I worked at CDB for a number of years, but I ended up quitting a couple of years ago, in large part due the fraud becoming a bit too much of a daily obstacle to actually getting any work done.
Rather than go on a (very) long rant about the various problems with RIKEN, let me just give my insider opinion for now. If anyone has any questions, I'll do my best to answer.
IMHO:
1) Academic misconduct is considerably more widespread in Japan than in the Anglosphere. I've gotten tired of speculating on reasons why that is the case, but Google will probably have something to say on the matter.
2) Shutting down CDB is actually a rather clever PR stunt on RIKEN's part. As anyone who has spent a long time (10+ years) in Japan can tell you, a large part of Japanese culture, in both the corporate and academic spheres, involves what might be called 'constant renewal'. RIKEN is no exception, where this constant renewal manifests itself in three major ways:
2a) Non-academic staff at RIKEN shuffle jobs annually or bianually, including (incredibly) the "compliance unit" charged with investigating academic misconduct, commercial fraud, etc. This shuffling is, especially for more senior non-academic staff, generally between units rather than within units. The pretext is that this allows staff to become "generalists" so that RIKEN offices can easily continue running even if a few staff happen to leave all at once for whatever reason.
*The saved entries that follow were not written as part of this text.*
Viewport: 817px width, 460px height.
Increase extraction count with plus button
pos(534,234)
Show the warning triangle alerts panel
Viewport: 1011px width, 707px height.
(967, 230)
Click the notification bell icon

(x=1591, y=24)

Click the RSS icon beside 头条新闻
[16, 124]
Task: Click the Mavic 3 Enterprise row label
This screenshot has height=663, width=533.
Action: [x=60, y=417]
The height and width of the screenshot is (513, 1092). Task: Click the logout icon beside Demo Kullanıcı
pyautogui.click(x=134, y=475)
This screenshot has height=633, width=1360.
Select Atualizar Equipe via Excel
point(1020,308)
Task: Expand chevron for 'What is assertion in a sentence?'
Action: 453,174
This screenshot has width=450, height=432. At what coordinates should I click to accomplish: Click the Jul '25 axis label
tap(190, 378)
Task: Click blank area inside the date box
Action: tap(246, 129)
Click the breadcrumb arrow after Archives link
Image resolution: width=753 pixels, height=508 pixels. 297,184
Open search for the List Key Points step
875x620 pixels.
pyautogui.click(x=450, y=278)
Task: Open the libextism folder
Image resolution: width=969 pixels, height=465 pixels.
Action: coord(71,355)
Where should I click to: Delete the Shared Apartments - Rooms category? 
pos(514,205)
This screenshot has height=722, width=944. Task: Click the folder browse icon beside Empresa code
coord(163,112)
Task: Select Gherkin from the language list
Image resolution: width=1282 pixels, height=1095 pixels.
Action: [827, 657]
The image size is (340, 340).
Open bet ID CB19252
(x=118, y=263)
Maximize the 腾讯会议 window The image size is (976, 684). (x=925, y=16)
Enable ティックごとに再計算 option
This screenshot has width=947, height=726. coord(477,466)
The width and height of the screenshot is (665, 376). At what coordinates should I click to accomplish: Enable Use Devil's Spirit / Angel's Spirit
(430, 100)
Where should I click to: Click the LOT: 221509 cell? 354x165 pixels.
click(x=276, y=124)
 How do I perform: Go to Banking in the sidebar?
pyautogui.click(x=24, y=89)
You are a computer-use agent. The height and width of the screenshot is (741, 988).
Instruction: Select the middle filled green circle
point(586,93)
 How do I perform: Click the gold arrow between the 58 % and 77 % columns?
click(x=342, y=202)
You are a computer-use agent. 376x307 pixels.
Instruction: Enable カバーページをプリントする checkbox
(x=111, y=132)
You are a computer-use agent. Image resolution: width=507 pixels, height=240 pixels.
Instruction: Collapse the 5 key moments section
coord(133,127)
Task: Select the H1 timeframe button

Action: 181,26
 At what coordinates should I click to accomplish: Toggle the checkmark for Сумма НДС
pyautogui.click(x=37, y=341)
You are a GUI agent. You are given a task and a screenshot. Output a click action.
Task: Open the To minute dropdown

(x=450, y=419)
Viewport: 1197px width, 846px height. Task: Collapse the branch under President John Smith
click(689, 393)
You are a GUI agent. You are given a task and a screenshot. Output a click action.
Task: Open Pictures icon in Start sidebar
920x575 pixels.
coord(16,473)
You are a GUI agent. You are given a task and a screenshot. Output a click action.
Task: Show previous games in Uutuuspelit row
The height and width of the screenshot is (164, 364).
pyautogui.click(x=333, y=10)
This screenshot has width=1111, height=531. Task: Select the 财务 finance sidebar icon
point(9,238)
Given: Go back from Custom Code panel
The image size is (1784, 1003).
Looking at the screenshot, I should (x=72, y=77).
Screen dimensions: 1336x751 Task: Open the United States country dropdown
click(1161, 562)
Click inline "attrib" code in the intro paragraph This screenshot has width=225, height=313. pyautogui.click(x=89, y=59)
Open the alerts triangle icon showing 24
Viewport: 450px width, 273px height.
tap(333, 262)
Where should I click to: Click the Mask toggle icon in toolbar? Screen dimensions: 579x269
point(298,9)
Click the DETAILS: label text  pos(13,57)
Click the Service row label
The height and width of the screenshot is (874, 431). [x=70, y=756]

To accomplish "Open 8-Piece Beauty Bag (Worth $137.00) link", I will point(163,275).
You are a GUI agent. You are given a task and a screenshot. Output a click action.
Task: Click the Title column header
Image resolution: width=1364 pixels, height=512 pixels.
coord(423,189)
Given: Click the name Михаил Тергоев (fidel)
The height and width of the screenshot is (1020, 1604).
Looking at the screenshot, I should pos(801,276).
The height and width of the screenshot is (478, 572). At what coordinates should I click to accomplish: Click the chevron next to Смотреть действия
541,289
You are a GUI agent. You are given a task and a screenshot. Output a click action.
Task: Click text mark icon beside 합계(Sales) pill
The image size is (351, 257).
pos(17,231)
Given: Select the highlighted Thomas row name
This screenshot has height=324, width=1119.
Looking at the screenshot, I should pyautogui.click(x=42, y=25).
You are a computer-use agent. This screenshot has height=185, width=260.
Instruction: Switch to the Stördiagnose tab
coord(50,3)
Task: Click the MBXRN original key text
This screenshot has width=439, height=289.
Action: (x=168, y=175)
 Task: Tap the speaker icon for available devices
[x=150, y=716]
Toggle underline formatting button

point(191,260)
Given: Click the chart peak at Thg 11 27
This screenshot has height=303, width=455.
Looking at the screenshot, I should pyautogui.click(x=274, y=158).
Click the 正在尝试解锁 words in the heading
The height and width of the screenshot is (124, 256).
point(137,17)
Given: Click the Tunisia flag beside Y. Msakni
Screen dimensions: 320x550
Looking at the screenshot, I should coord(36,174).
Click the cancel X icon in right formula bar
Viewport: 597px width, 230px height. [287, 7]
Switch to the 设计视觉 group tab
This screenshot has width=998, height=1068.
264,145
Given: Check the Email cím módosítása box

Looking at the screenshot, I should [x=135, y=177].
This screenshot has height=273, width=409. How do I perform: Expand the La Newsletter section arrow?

For junior non-academic staff, what this means is that a secretary one year might be a health+safety officer the year after that, and work in the PR department the year after that. Maybe that's suboptimal, but if that was where it ended, I think that would be fair enough.
Where the real problems start is when more senior staff, such as "deputy lab director", "head of legal" or "compliance officer" start shuffling. In practice this means that an investigation into the purchase of a $50,000 Dell server that should have cost $5,000, the publication of fraudulent research, or even sexual harrassment had better start and finish before April 1st, or the shuffling happens, the new guy says "I know nothing" and the old guy says "sorry, that's not my job any more, talk to the new guy." As you can imagine, RIKEN (like any organization struggling to survive) is not really in any great hurry to investigate itself, so these aborted investigations are essentially all that ever occurs.
2b) Academic staff at RIKEN shuffle jobs in a rather interesting way; essentially all researchers at RIKEN (including new employees such as Postdocs, but excluding postgraduate interns) have multiple, concurrent positions. A Postdoc with 3+ simultaneous appointments is normal, and even mid-career researchers at RIKEN typically have 7 or so simultaneous appointments, mostly in different research centers. In this way, researchers' employment is effectively made permanent and can easily withstand the elimination of an entire research centre or two. Conversely, one common way for RIKEN employees to be constructively dismissed is to have the number of appointments reduced to one or two, so that when a given RIKEN center is "renewed", the old center ceases to exist and any employees belonging only to that center become redundant.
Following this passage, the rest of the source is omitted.